>> start Text passage

Thursday, October 30, 2008

Procter & Gamble Nov 95.00 Call & Put Volume Spikes (Options Update)

I was watching the Dow Jones Newswire today, and I came across the CBOE most active put/call list. Procter & Gamble (symbol: PG) was number 1 on the list. At the end of the close today, PG had 133,100 95 NOV Calls traded, and 133,000 95 NOV puts traded. Both had 60,400 already open. So the volume was more than double the open interest, something is up here! It looks like option traders already moved into the 80 strike of both the calls and puts, both having 245,000 contracts open. So there will be hundreds of thousands of puts and calls open at the 95 and 80 strike which expires on Nov 21, 2008. The price of the 95 Call today was unchanged at 0.05, however the put closed up 0.45. Someone is looking to profit from a big move in either direction, or utilizing a MM to simultaneously buy and sell the options to fund a big directional bet... Not sure what move is being put on here, so please comment.

P&G Nov Option Chain (10/30) (Source: Yahoo Finance)

Procter & Gamble's earnings just came out on 10/29, Sales rose 9 percent to $22.03 billion however they dropped the low end of their earnings guidance due to commodity and foreign exchange volatility (Reuters). As of today's close, for the 9/30 quarter, the P/E ratio stood at 16.82, and forward P/E at 14.98. The 5 year range is 16.6 - 24.50, so it looks decently valued, given a looming recession. However if there's a big disappointment next quarter, the stock could fall to readjust the p/e. Here is the CNBC update with a JP Morgan analyst. Couldn't embed, directs to

I also provided some quotes by Clayt Daley, their CFO, during P&Gs most recent earnings call (9/30/08) where he clearly explains how commodity and foreign exchange volatility affects their top and bottom line. P&G has been increasing prices to help offset higher energy and raw material prices, and they expect to see the most recent commodity sell off benefit them in future quarters, due to a lag. I can only quote up to 400 words, the full transcript can be found at seeking alpha.

>> end Text passage
>> start Data for this task

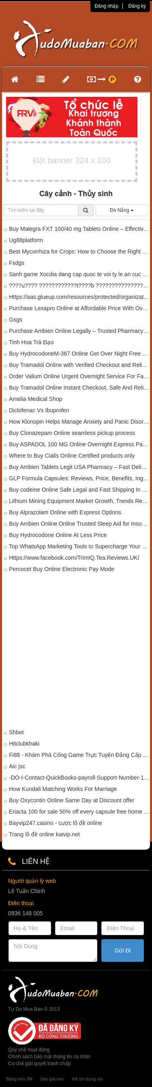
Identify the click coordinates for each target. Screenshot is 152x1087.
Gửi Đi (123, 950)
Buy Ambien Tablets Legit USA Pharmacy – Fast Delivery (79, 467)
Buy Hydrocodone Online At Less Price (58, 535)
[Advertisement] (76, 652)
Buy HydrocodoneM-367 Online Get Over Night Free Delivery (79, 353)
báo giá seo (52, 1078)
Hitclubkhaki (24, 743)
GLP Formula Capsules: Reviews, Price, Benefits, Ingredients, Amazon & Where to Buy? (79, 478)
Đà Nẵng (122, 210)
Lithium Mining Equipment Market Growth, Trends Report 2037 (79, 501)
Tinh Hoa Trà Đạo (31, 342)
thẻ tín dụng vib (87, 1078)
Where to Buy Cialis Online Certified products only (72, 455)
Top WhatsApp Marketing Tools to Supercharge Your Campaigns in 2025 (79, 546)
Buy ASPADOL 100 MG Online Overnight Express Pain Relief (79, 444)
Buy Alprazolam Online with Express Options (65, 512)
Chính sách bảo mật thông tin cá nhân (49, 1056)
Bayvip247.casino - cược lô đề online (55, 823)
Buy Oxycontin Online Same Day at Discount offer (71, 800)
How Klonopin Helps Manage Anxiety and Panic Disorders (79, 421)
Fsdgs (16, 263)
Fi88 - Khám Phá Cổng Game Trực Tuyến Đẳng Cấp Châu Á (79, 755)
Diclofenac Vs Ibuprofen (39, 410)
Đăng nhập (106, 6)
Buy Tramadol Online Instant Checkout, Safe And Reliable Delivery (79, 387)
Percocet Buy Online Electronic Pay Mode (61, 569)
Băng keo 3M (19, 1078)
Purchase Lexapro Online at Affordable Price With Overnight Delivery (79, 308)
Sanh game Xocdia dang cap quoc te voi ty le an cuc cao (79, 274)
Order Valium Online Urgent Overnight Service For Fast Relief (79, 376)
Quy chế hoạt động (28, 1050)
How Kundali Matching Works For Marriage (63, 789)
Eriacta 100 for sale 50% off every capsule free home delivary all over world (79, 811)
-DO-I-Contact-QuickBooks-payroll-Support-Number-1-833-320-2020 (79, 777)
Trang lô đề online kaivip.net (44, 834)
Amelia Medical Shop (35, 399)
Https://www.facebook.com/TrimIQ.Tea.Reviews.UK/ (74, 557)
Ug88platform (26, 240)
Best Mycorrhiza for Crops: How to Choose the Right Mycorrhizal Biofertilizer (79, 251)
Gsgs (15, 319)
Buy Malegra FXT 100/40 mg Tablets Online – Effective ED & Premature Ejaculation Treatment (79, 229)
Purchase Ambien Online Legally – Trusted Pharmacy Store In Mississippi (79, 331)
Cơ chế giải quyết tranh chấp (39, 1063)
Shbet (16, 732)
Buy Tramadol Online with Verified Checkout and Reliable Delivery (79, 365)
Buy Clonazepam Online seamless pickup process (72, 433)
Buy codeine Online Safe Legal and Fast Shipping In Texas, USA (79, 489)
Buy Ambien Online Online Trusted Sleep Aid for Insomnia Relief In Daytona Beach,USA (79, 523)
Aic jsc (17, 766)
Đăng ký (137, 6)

>> end Data for this task
>> start Data for this task

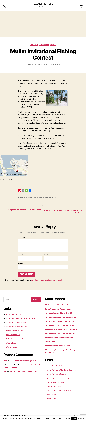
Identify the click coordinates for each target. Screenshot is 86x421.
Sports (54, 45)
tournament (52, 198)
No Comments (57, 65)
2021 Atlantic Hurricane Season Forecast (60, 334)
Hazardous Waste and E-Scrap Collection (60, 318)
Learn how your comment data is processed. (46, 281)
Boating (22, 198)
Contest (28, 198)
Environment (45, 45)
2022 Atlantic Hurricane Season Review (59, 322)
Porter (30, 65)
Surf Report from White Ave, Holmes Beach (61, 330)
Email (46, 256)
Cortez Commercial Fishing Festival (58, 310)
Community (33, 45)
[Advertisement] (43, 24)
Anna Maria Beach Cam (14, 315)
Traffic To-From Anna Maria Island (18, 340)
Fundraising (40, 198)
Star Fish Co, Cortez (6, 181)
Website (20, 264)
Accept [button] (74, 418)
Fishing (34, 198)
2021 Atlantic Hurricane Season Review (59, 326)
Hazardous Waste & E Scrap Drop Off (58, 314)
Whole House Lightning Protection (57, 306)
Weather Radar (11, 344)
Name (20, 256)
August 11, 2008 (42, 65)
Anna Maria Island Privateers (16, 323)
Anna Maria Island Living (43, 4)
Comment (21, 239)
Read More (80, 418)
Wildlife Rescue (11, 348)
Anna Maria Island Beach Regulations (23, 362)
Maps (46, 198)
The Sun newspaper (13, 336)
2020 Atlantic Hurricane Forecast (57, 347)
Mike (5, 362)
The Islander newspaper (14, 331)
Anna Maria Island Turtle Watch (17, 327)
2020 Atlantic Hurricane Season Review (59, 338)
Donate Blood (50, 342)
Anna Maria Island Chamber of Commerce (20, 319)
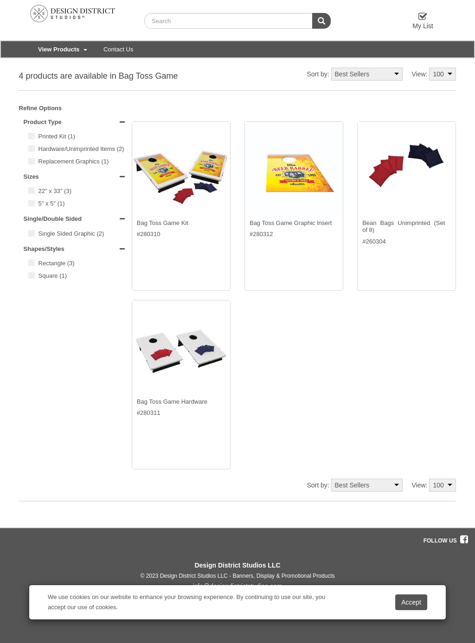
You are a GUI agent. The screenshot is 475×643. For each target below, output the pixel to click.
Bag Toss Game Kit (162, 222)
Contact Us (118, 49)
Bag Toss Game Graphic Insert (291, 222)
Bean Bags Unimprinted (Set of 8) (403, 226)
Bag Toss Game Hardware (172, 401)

>> end Data for this task

**Exercise instructions:**
(A) According to the options post, on what date do the options at the 95 and 80 strikes expire?
(B) In the first block of the listing, take the lines from the one with "[Advertisement] (76, 652)" through the one with "thẻ tín dụng vib (87, 1078)" and replace "Market" with "Industry". Return only those lines.
The options post and the listing are independent of each other.

**Complete answers:**
(A) Nov 21, 2008

(B)
[Advertisement] (76, 652)
Buy HydrocodoneM-367 Online Get Over Night Free Delivery (79, 353)
báo giá seo (52, 1078)
Hitclubkhaki (24, 743)
GLP Formula Capsules: Reviews, Price, Benefits, Ingredients, Amazon & Where to Buy? (79, 478)
Đà Nẵng (122, 210)
Lithium Mining Equipment Industry Growth, Trends Report 2037 (79, 501)
Tinh Hoa Trà Đạo (31, 342)
thẻ tín dụng vib (87, 1078)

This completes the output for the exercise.